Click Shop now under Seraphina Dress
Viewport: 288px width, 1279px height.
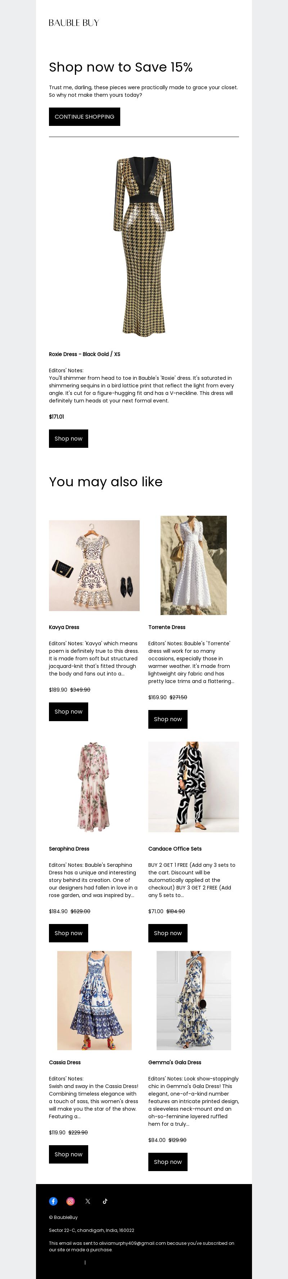(69, 933)
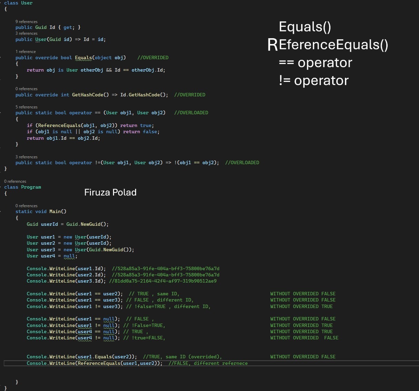Collapse the class User code block

coord(1,3)
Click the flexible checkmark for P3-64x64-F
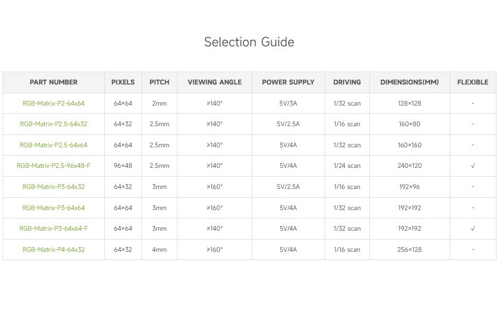Image resolution: width=499 pixels, height=309 pixels. pos(473,229)
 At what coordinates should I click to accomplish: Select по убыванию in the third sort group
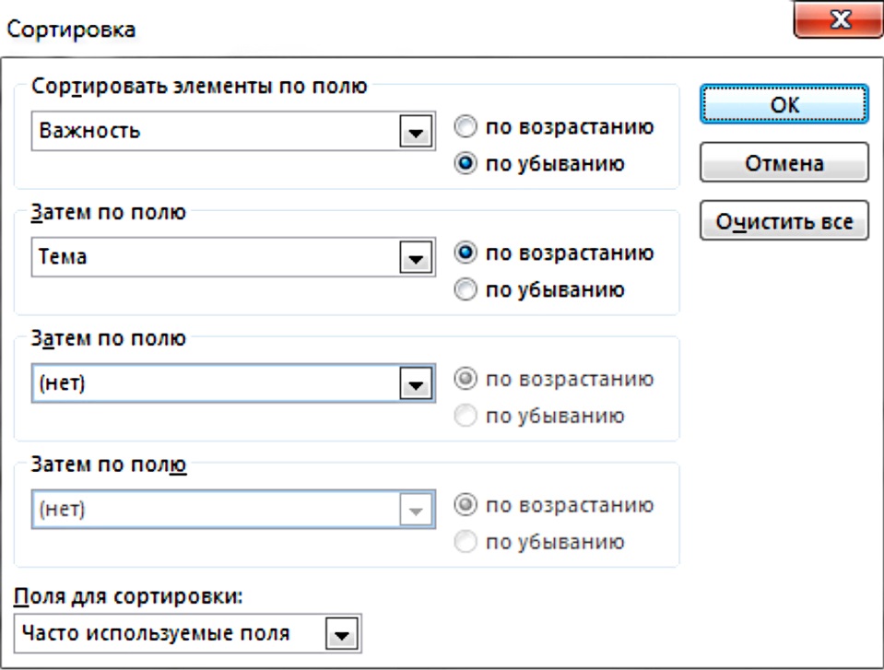(x=466, y=416)
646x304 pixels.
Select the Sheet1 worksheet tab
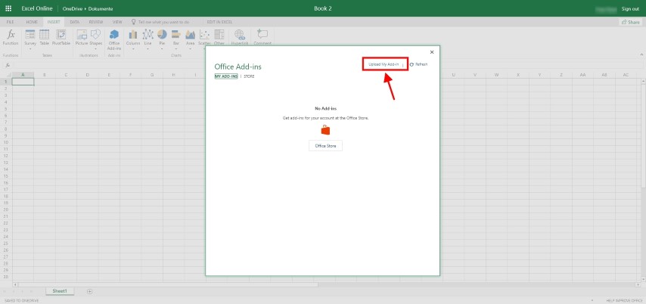[59, 291]
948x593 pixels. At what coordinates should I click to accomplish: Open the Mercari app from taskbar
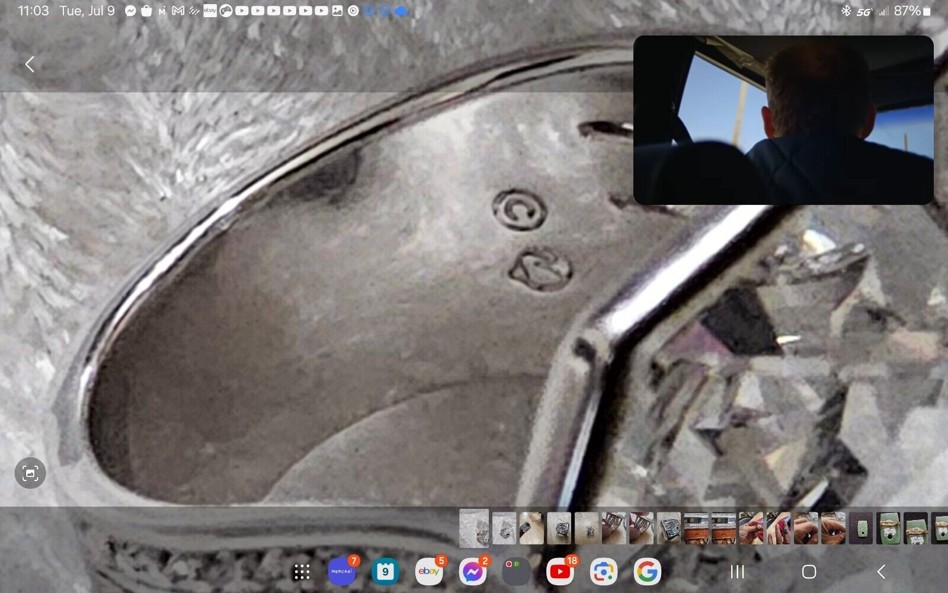[x=342, y=572]
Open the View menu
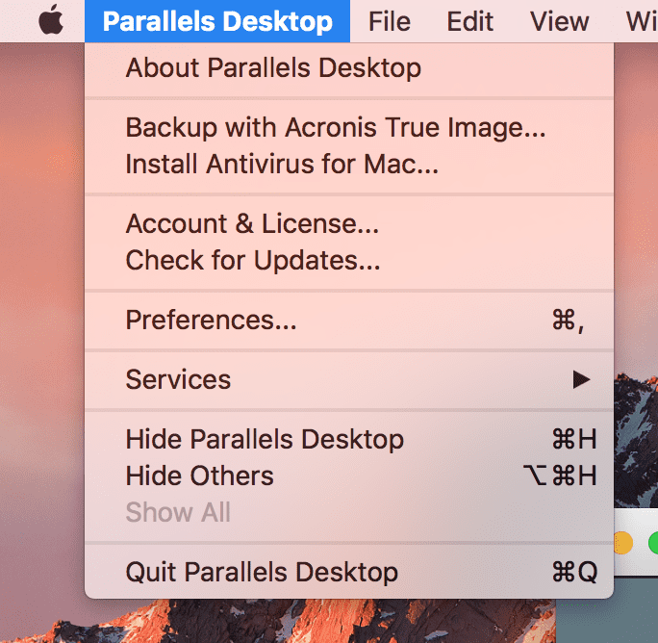658x643 pixels. [x=559, y=21]
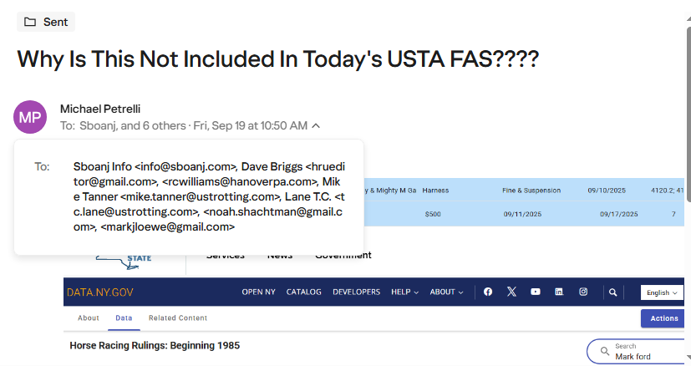Viewport: 691px width, 366px height.
Task: Collapse the recipients list chevron
Action: [316, 126]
# # # # #
### Brief:
With every picture left out, print exactly the lines from the one containing "948x593 pixels. At" through the final line of the material above.

### Solution to this task:
948x593 pixels. At what coordinates should I click to accomplish: Open the Mercari app from taskbar
[x=342, y=572]
Open the View menu
658x643 pixels. [x=559, y=21]
Viewport: 691px width, 366px height.
Task: Collapse the recipients list chevron
Action: [316, 126]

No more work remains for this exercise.